Entries on where items appear:
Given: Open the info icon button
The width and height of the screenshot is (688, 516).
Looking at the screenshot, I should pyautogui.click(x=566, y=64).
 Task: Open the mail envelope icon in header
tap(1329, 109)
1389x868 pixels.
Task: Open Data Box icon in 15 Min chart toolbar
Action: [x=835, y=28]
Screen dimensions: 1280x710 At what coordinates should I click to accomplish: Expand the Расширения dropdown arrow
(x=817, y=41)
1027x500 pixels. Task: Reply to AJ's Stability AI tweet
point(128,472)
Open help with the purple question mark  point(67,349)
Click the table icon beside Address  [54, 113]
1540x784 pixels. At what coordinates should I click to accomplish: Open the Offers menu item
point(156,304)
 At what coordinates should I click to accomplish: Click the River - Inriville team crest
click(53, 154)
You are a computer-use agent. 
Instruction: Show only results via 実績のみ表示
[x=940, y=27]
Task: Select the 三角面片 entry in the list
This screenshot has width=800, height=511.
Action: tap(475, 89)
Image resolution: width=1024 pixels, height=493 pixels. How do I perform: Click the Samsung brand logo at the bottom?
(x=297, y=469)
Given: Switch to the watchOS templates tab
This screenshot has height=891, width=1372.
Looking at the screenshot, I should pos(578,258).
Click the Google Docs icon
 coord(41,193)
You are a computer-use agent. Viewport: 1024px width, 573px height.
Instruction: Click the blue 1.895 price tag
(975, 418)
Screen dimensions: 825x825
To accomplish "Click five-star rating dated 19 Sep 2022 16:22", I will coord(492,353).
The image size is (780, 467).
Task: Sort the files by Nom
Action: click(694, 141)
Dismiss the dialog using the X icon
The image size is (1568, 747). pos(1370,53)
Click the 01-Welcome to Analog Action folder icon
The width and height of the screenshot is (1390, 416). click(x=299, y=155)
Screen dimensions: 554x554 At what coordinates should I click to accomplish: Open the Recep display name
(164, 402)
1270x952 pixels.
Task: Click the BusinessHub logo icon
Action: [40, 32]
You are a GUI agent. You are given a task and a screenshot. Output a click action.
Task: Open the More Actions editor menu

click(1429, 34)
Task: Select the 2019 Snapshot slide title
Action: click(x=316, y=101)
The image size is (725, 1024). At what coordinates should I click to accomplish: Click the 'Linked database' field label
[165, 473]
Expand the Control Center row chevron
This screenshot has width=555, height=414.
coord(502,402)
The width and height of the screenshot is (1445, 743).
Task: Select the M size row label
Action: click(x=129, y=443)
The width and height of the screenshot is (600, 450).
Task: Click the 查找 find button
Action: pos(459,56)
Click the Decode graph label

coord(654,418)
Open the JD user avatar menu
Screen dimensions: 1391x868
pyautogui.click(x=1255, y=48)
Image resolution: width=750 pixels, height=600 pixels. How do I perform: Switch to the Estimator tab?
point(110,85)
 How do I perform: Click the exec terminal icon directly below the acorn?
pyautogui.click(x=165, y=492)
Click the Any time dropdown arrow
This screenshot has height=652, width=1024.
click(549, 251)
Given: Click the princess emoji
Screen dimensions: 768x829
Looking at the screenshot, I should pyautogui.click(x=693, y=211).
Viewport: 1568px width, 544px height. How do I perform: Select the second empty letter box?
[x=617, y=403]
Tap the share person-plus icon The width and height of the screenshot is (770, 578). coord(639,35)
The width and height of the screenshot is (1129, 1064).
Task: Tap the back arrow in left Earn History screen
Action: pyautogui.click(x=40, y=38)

What you need to do – Present every line of the entries above as a JSON list of strings, one string per line, leaving out blank lines.

Task response –
[
  "Given: Open the info icon button",
  "The width and height of the screenshot is (688, 516).",
  "Looking at the screenshot, I should pyautogui.click(x=566, y=64).",
  " Task: Open the mail envelope icon in header",
  "tap(1329, 109)",
  "1389x868 pixels.",
  "Task: Open Data Box icon in 15 Min chart toolbar",
  "Action: [x=835, y=28]",
  "Screen dimensions: 1280x710 At what coordinates should I click to accomplish: Expand the Расширения dropdown arrow",
  "(x=817, y=41)",
  "1027x500 pixels. Task: Reply to AJ's Stability AI tweet",
  "point(128,472)",
  "Open help with the purple question mark  point(67,349)",
  "Click the table icon beside Address  [54, 113]",
  "1540x784 pixels. At what coordinates should I click to accomplish: Open the Offers menu item",
  "point(156,304)",
  " At what coordinates should I click to accomplish: Click the River - Inriville team crest",
  "click(53, 154)",
  "You are a computer-use agent. ",
  "Instruction: Show only results via 実績のみ表示",
  "[x=940, y=27]",
  "Task: Select the 三角面片 entry in the list",
  "This screenshot has width=800, height=511.",
  "Action: tap(475, 89)",
  "Image resolution: width=1024 pixels, height=493 pixels. How do I perform: Click the Samsung brand logo at the bottom?",
  "(x=297, y=469)",
  "Given: Switch to the watchOS templates tab",
  "This screenshot has height=891, width=1372.",
  "Looking at the screenshot, I should pos(578,258).",
  "Click the Google Docs icon",
  " coord(41,193)",
  "You are a computer-use agent. Viewport: 1024px width, 573px height.",
  "Instruction: Click the blue 1.895 price tag",
  "(975, 418)",
  "Screen dimensions: 825x825",
  "To accomplish \"Click five-star rating dated 19 Sep 2022 16:22\", I will coord(492,353).",
  "The image size is (780, 467).",
  "Task: Sort the files by Nom",
  "Action: click(694, 141)",
  "Dismiss the dialog using the X icon",
  "The image size is (1568, 747). pos(1370,53)",
  "Click the 01-Welcome to Analog Action folder icon",
  "The width and height of the screenshot is (1390, 416). click(x=299, y=155)",
  "Screen dimensions: 554x554 At what coordinates should I click to accomplish: Open the Recep display name",
  "(164, 402)",
  "1270x952 pixels.",
  "Task: Click the BusinessHub logo icon",
  "Action: [40, 32]",
  "You are a GUI agent. You are given a task and a screenshot. Output a click action.",
  "Task: Open the More Actions editor menu",
  "click(1429, 34)",
  "Task: Select the 2019 Snapshot slide title",
  "Action: click(x=316, y=101)",
  "The image size is (725, 1024). At what coordinates should I click to accomplish: Click the 'Linked database' field label",
  "[165, 473]",
  "Expand the Control Center row chevron",
  "This screenshot has width=555, height=414.",
  "coord(502,402)",
  "The width and height of the screenshot is (1445, 743).",
  "Task: Select the M size row label",
  "Action: click(x=129, y=443)",
  "The width and height of the screenshot is (600, 450).",
  "Task: Click the 查找 find button",
  "Action: pos(459,56)",
  "Click the Decode graph label",
  "coord(654,418)",
  "Open the JD user avatar menu",
  "Screen dimensions: 1391x868",
  "pyautogui.click(x=1255, y=48)",
  "Image resolution: width=750 pixels, height=600 pixels. How do I perform: Switch to the Estimator tab?",
  "point(110,85)",
  " How do I perform: Click the exec terminal icon directly below the acorn?",
  "pyautogui.click(x=165, y=492)",
  "Click the Any time dropdown arrow",
  "This screenshot has height=652, width=1024.",
  "click(549, 251)",
  "Given: Click the princess emoji",
  "Screen dimensions: 768x829",
  "Looking at the screenshot, I should pyautogui.click(x=693, y=211).",
  "Viewport: 1568px width, 544px height. How do I perform: Select the second empty letter box?",
  "[x=617, y=403]",
  "Tap the share person-plus icon The width and height of the screenshot is (770, 578). coord(639,35)",
  "The width and height of the screenshot is (1129, 1064).",
  "Task: Tap the back arrow in left Earn History screen",
  "Action: pyautogui.click(x=40, y=38)"
]